Walking It All Out At 15 Miles a Day

MILES AWAY: A WALK ACROSS FRANCE by Miles Morland. Random House, 238 pp., $21.

ABOUT halfway through this charming account of a couple's walk across France, the author, who recently quit a lucrative job at an investment company and has also just reunited with his wife, acknowledges that this walk is a sort of pilgrimage. ``I like pilgrimages, journeys with a destination, both physically and in the soul. I felt our walk was a pilgrimage of a kind, not just a journey from sea to sea, but a crossing into a different life.'' You finish ``Miles Away: A Walk Across France'' thinking every marriage, indeed every person, needs what Miles Morland and his wife refer to as ``the Walk.''

The part of France they walk through is not as constantly written about as the popular and picturesque Provence. Stretching from Narbonne on the Mediterranean Sea to just north of Biarritz on the Atlantic Ocean, the region the couple covers has many of the aspects of Provence: the little villages with an air of history, the tiled roofs, the out-of-the-way restaurants (which, contrary to popular opinion, don't all rate stars), the slower pace of life, the sun, but, unlike Provence, not so many tourists. It's the perfect spot to figure out one's future, reinvigorate one's marriage, and all at the pace of 15 miles a day.

That's not exactly a stroll. The Morlands meticulously planned their itinerary so they could carry few possessions. They washed out their clothes every night before falling into bed at small hotels spaced fairly evenly apart. This walk was an important symbol for the rejuvenation of their marriage, and it was a risky move. Take a long walk with someone, even someone you think you know well, and you have the potential for tremendous rows. Miles and his wife, Guislaine, have a few, but not enough to threaten their commitment to each other and the Walk.
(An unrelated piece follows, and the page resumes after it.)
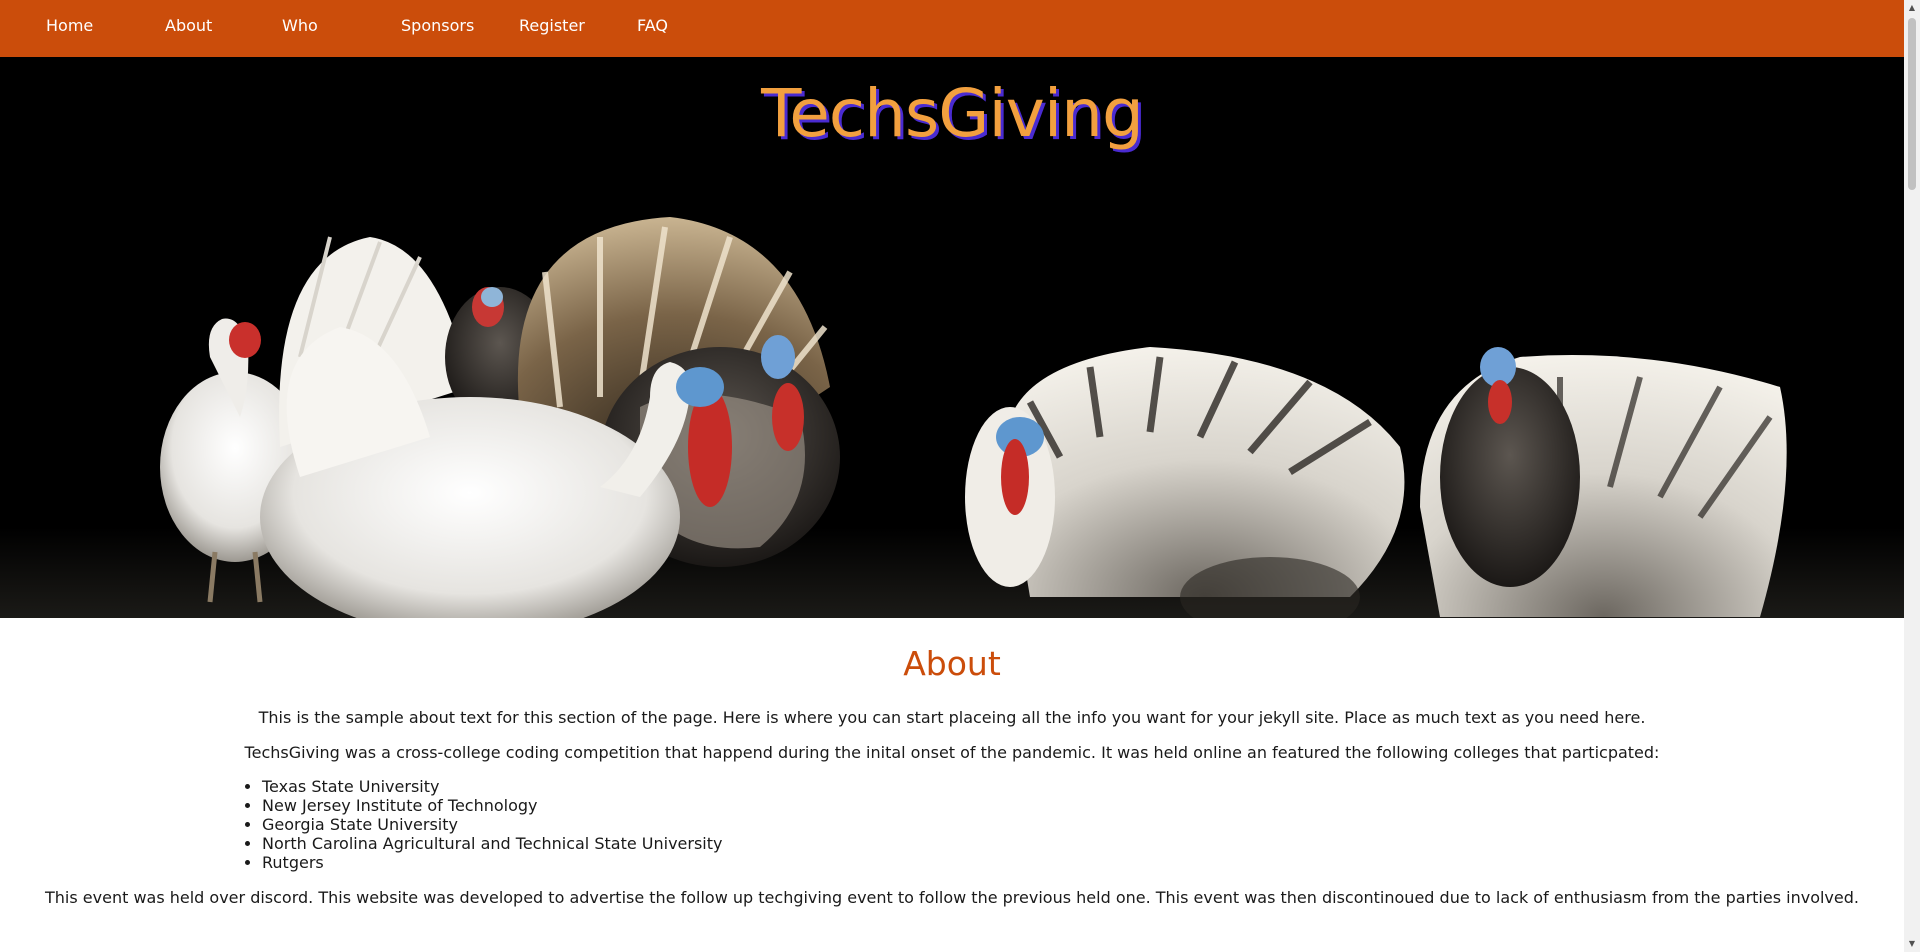 This screenshot has width=1920, height=952. Describe the element at coordinates (552, 26) in the screenshot. I see `nav-register-link: Register` at that location.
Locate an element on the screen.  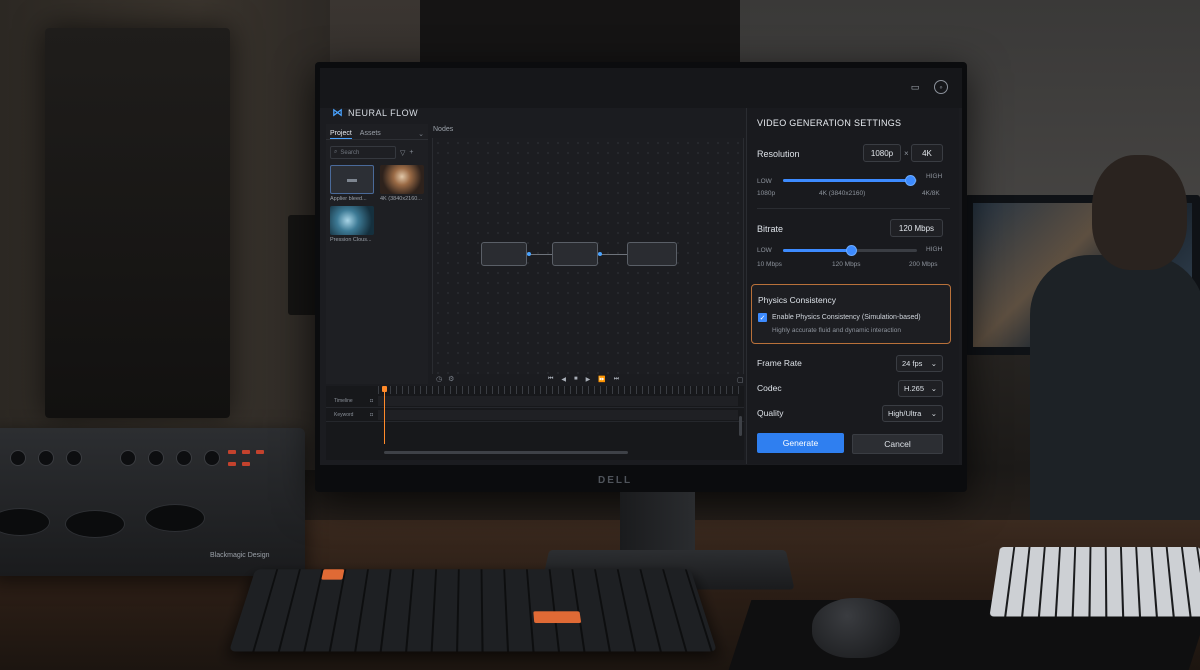
physics-title: Physics Consistency is located at coordinates (797, 300).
There is a difference between a writer like Morland and polished literary travel writers like Bruce Chatwin and Jan Morris. Morland has a funny raw enthusiasm which is rarely cloying. This is someone who can write, ``Poppies are my flower.... There had been poppies [in England], but poor lonely things in their ones and twos where the farmers had forgotten to put herbicide. Here it was different. Whole fields were gashed red, acre on acre of poppy.''

Interspersed throughout the book are little historical diversions about the Black Prince, Napoleon and Wellington, and local lore. One of my favorites, recounted by a friend of the Morlands, was about why the French put rosebushes at the end of their vines: ``In the days before tractors they used to use oxen to plough between the vines. Every time they reached the end of a row, the ox would take a bloody great mouthful of vine while he was turning into the next row. They planted the roses to give the ox a muzzleful of thorns instead.''

For Morland, the end result of such a long walk (553 kilometers or 350 miles) is that he thinks about his life, what got him to where he is, and what he's going to do after he stops putting one foot in front of the other.
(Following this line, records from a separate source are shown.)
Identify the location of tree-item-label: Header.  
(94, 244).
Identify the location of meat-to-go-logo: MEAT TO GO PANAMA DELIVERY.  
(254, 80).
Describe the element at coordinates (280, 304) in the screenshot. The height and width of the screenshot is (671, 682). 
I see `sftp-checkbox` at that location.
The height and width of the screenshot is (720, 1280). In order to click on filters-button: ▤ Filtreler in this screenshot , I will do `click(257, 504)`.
So the reader learns along the Walk a lot about Morland's life at a big investment company, about why he quit his job and why his wife left him, and how the two got back together again.
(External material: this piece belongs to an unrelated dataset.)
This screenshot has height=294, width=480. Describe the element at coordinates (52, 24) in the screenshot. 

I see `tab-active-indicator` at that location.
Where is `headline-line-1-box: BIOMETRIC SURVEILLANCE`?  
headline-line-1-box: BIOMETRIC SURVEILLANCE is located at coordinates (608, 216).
Morland paces his narrative well. As soon as the talk about blisters, kilometer counts, and alternative routes gets tiresome, he shifts to the past, life in frenetically paced New York or London. By the end, it's understandable why he made the job switch and you wish him well in his new life. In fact, you rather want to join him. He now lives on a houseboat on the Thames with his family and is writing a new book.

The best time to read ``Miles Away'' is right now when the first chills of autumn are drifting up through the floor cracks, or better yet, in the middle of winter, when it's the time to roll out the maps and plan your own Walk.